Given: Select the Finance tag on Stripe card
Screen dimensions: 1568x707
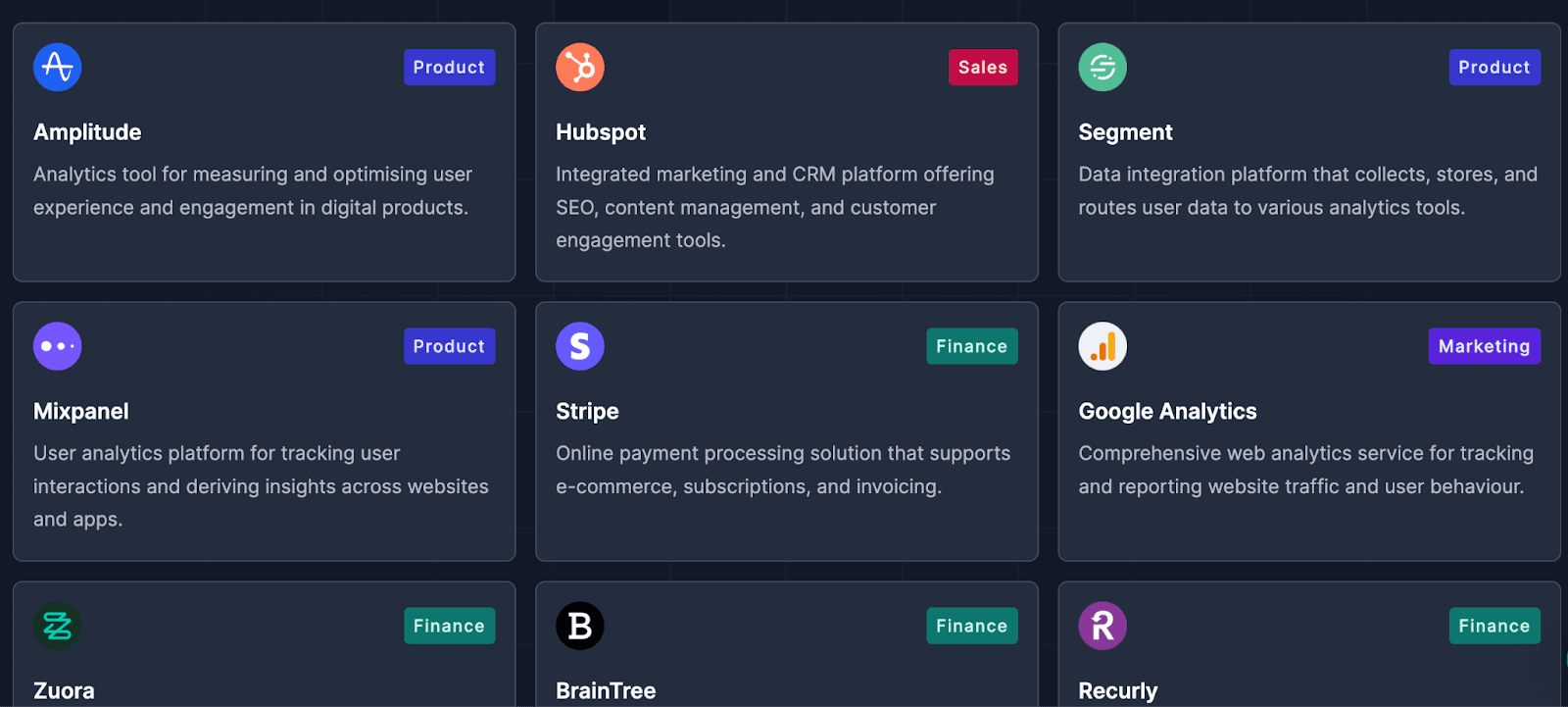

-*-

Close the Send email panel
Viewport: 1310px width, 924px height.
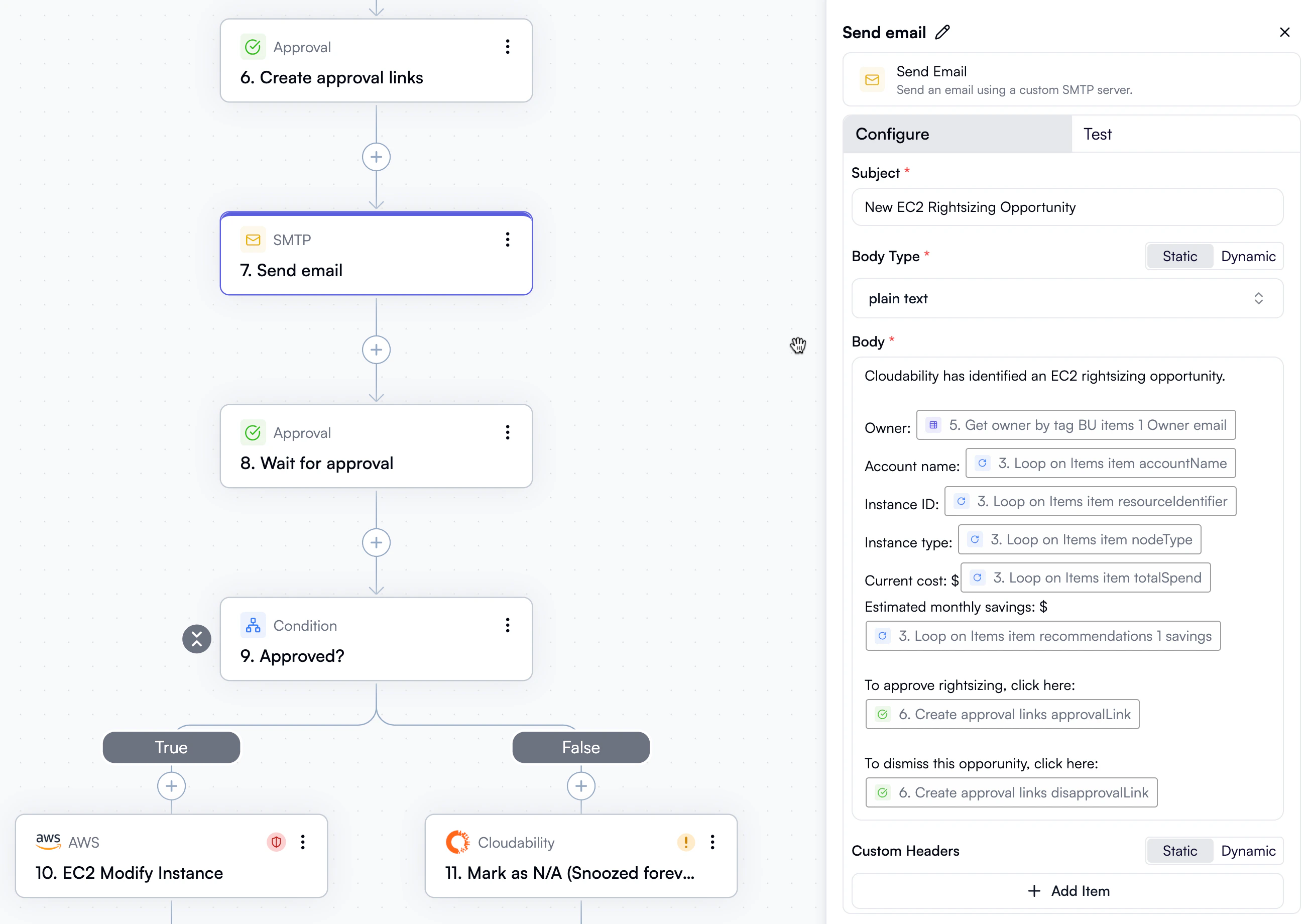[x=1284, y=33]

-*-

- Task to complete -
Can you change "Finance" to "Marketing" in the entries between the lines holding "Given: Select the Finance tag on Stripe card" and "Screen dimensions: 1568x707", inclusive, and return only those lines with everything else left as is?

- Solution -
Given: Select the Marketing tag on Stripe card
Screen dimensions: 1568x707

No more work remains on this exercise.